Robert Peterkin has a job that may be one of the most difficult in the country. And he is leaving it for one that might prove even harder.
Since 1988, Peterkin has served as the superintendent of the Milwaukee Public Schools, where he has faced the entire range of headaches known to urban school administrators, from political infighting to racial conflict to underprepared students.
Next fall, Peterkin, formerly Cambridge schools superintendent, is returning east, this time to head up an innovative School of Education program designed to train future generations of city school superintendents.
The Urban Superintendents Program began this year with 10 students and is the only graduate training available specifically for urban school administrators, says John Williams, an associate professor at the Ed school who is serving as interim chair of the program.
Educators say the special training is critically needed at a time when urban school superintendents are quitting or being fired in record numbers.
The average urban school superintendent serves only two and a half years today, compared with five years in the 1970s, says Samuel Husk, executive director of the Council of Great City Schools in Washington.
Despite yearly salaries often exceeding $100,000, 27 superintendents in urban school systems left their jobs in the last year-and-a-half, Husk says. Of this group, more than half were "bought out, forced out or forcefully retired" before their contracts had been fulfilled.
"Some people would argue that the job is just impossible because of the conflicting interests that need to be served," says Williams.
Peterkin says that in addition to academic work, he plans to prepare future administrators for the stormy political relationships between school boards and superintendents that often lead to early resignations. Through a required internship, students will be exposed to the formidable political realities of education administration, Peterkin says.
"This country pretended until recently that education wasn't a political arena," he says. "Local boards were looked upon as strictly educational experts when in fact they were politicians--no worse or better than any other politicians."

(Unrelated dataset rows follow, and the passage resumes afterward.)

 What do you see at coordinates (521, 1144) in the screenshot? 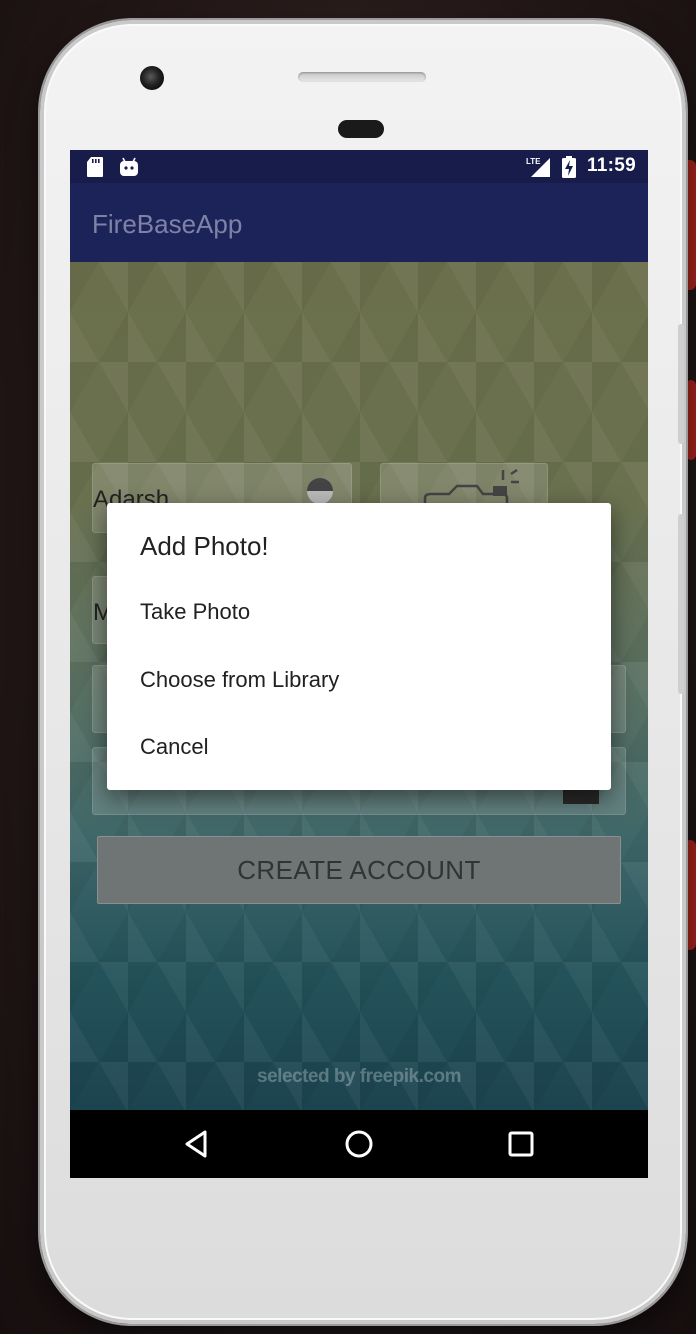
I see `recents-icon` at bounding box center [521, 1144].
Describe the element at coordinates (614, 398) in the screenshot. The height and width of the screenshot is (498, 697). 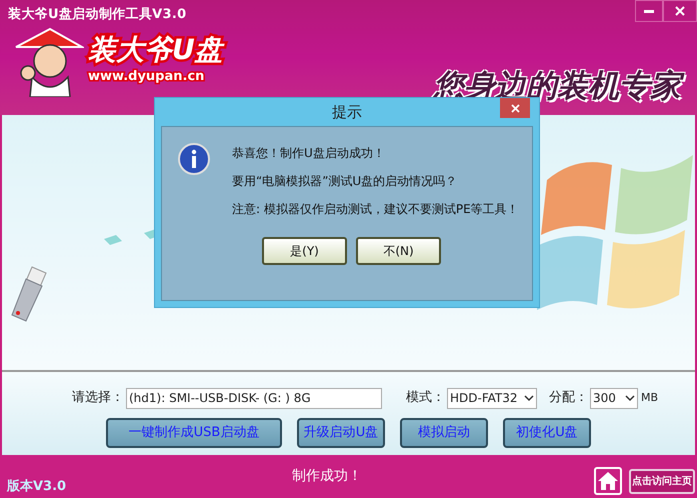
I see `alloc-dropdown: 300` at that location.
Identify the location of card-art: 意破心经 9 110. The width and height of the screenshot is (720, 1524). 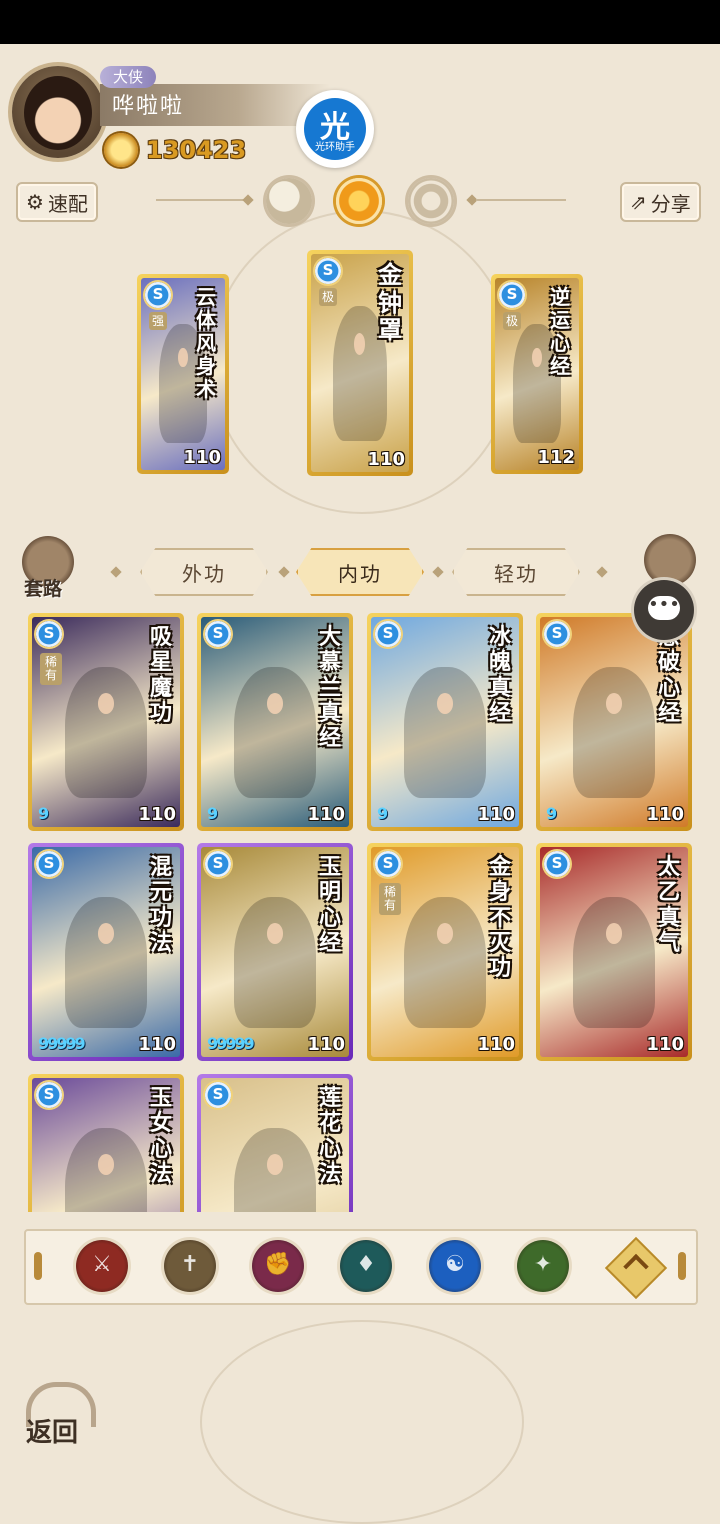
(614, 722).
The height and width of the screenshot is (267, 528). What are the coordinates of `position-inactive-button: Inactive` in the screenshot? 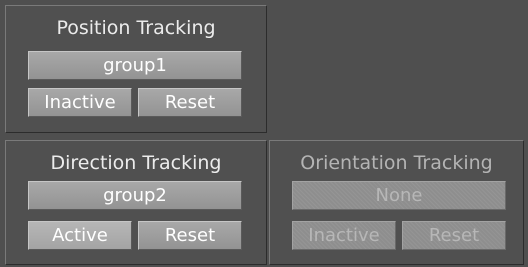 It's located at (80, 102).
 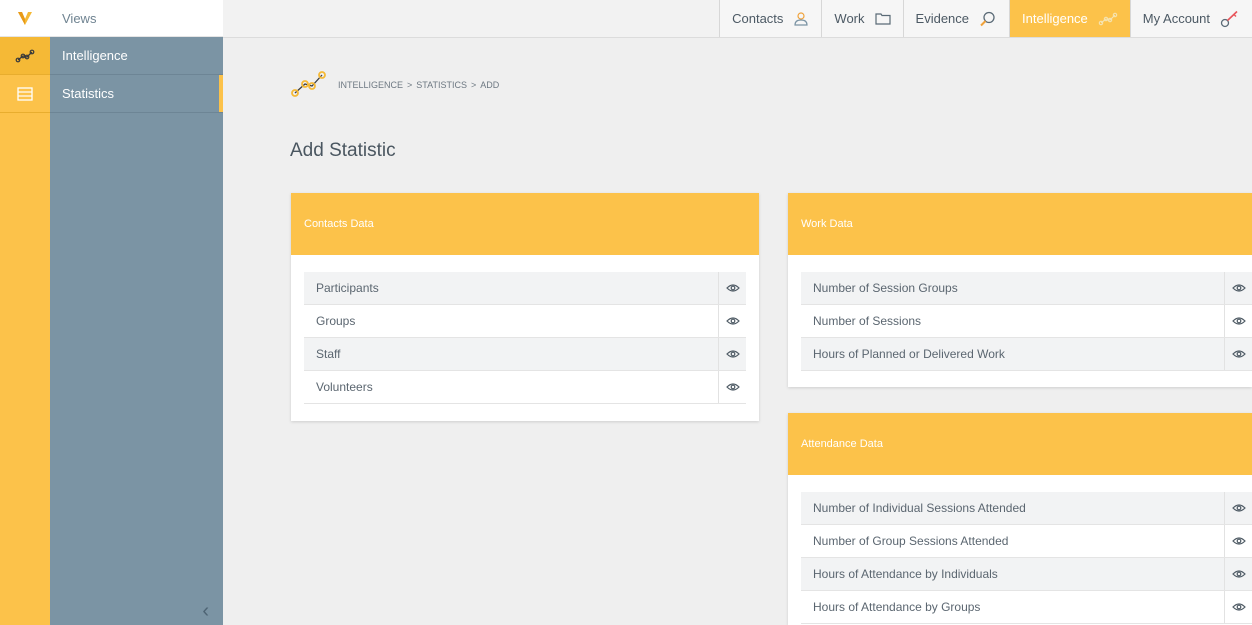 I want to click on stat-row-sessions: Number of Sessions, so click(x=1026, y=322).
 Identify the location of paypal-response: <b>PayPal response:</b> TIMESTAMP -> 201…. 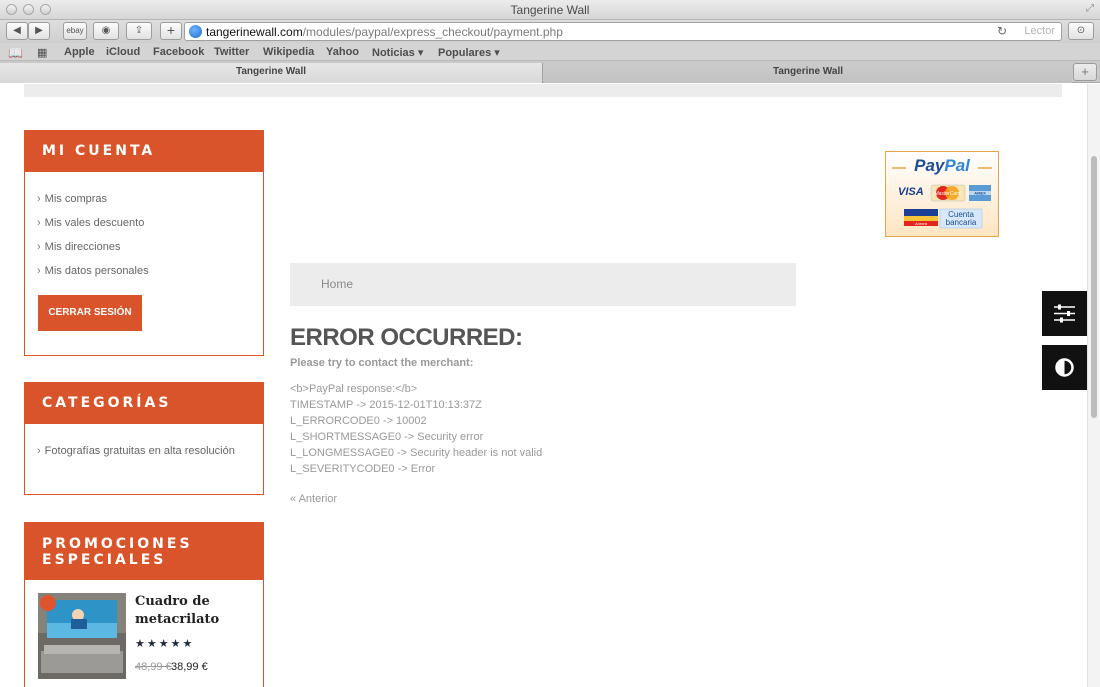
(416, 429).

Tom Payzant, the superintendent of the San Diego City schools, knows well the dangers of steering a big city school system. His eight years in San Diego make him one of the longest tenured urban superintendents in this country, he says.
Payzant, a 1968 Education School graduate and an advisor to the Urban Superintendent's program, points to the sheer size and diversity characterizing urban populations as important factors behind the political battles raging in urban American school systems.
There are more than 55 different first languages spoken by the students in the San Diego school system, Payzant says. More than 20 percent of the students attending public schools do not speak English as a first language.
Board of Education members often turn over quickly, sometimes leaving superintendents working with a different board from the one that elected them. A new body frequently wants signs of immediate improvement, and "very often they will focus on the superintendent as the first order of change," Payzant says.
"It is very much a job where you are caught in a cross-fire of different interests," he says.